Task to carry out: Which lines below contain "step"? Copy every one of them.

[Stored records]
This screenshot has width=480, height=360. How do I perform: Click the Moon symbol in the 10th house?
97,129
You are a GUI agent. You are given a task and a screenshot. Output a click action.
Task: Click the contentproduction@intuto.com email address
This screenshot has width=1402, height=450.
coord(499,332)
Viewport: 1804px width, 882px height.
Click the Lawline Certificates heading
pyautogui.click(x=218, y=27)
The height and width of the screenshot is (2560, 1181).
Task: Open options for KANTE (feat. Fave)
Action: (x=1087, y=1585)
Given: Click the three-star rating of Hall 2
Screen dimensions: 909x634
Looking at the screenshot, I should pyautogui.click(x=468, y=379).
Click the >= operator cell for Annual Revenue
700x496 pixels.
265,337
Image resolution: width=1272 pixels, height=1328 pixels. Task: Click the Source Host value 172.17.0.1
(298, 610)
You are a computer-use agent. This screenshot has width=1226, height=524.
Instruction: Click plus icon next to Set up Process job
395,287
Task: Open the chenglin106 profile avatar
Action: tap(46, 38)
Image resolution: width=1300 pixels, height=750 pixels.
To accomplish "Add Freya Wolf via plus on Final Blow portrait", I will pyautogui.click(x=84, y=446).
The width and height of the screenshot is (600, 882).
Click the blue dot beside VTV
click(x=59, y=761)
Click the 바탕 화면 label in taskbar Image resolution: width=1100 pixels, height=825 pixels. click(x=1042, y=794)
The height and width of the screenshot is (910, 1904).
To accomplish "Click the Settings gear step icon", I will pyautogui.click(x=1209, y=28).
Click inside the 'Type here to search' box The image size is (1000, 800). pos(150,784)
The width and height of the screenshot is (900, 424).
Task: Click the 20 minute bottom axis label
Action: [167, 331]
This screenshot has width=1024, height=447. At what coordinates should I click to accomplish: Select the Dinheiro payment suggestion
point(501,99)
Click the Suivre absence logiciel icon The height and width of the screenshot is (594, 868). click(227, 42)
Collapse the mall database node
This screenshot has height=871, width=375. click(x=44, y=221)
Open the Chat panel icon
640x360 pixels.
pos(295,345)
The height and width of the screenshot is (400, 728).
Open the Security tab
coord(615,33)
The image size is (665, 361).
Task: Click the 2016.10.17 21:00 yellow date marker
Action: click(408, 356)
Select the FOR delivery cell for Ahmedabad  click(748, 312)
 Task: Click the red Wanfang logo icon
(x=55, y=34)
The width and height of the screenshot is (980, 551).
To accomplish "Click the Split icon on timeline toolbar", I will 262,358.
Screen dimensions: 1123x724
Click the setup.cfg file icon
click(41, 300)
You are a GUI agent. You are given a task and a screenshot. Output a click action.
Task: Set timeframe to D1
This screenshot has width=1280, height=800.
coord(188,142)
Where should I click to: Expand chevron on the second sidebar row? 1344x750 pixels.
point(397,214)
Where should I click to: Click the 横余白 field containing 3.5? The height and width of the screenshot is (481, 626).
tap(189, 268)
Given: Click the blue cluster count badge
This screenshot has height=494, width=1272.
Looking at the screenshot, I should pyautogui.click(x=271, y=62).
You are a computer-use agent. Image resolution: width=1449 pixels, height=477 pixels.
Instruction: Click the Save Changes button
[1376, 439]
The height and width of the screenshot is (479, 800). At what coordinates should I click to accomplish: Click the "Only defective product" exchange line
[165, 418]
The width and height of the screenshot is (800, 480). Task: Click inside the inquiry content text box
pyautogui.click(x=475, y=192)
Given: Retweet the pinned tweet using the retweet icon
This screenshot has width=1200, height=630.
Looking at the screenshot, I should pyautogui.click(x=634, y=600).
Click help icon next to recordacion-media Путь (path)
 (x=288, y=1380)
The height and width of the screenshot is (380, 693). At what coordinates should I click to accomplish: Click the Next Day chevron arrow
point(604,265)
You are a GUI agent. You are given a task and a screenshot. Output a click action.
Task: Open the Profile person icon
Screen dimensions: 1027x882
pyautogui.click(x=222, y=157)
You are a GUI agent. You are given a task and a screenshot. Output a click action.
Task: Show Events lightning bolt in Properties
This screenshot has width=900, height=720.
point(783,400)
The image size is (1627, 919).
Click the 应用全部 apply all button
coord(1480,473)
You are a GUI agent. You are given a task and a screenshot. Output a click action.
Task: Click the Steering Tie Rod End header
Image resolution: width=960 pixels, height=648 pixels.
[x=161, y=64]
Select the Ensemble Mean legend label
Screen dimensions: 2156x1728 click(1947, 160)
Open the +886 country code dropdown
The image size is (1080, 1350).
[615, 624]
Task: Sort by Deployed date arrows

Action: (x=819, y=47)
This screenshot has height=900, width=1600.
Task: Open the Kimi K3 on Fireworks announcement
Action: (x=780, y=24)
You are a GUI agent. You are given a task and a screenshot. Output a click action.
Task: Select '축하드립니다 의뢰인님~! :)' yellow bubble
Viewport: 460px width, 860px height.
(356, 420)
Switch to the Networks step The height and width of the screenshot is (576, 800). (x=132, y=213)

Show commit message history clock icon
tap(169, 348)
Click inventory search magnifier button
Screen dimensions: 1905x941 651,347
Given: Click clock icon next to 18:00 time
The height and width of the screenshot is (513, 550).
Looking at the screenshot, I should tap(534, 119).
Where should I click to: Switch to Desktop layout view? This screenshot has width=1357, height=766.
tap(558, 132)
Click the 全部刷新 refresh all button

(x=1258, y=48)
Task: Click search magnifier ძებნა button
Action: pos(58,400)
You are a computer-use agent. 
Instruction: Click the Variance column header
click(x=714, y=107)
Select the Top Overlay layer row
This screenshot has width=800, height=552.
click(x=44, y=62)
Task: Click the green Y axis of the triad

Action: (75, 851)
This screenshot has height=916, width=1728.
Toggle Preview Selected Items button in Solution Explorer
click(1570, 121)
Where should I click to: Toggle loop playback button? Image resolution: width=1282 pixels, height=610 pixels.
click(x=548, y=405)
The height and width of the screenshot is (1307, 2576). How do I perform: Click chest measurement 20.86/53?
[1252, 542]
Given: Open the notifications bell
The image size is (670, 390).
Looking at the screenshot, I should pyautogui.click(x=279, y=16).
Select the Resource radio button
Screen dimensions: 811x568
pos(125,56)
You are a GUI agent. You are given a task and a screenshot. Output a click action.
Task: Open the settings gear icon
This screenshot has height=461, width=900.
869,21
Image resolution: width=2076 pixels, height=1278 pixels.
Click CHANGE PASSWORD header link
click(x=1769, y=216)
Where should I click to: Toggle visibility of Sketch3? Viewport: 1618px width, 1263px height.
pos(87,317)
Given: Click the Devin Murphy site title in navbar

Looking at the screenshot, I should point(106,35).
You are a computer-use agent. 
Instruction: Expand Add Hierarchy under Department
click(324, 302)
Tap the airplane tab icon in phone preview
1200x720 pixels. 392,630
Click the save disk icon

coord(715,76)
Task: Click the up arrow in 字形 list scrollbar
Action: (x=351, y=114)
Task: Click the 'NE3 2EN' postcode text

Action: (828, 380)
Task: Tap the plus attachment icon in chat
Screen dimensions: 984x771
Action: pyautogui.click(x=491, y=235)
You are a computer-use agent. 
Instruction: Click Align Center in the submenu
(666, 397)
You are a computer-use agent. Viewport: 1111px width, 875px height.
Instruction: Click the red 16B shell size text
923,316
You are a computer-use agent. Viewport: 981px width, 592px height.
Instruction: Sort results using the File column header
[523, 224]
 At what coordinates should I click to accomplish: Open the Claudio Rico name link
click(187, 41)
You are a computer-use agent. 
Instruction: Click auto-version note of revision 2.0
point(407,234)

Solution below:
To accomplish "Click the Settings gear step icon", I will pyautogui.click(x=1209, y=28).
Switch to the Networks step The height and width of the screenshot is (576, 800). (x=132, y=213)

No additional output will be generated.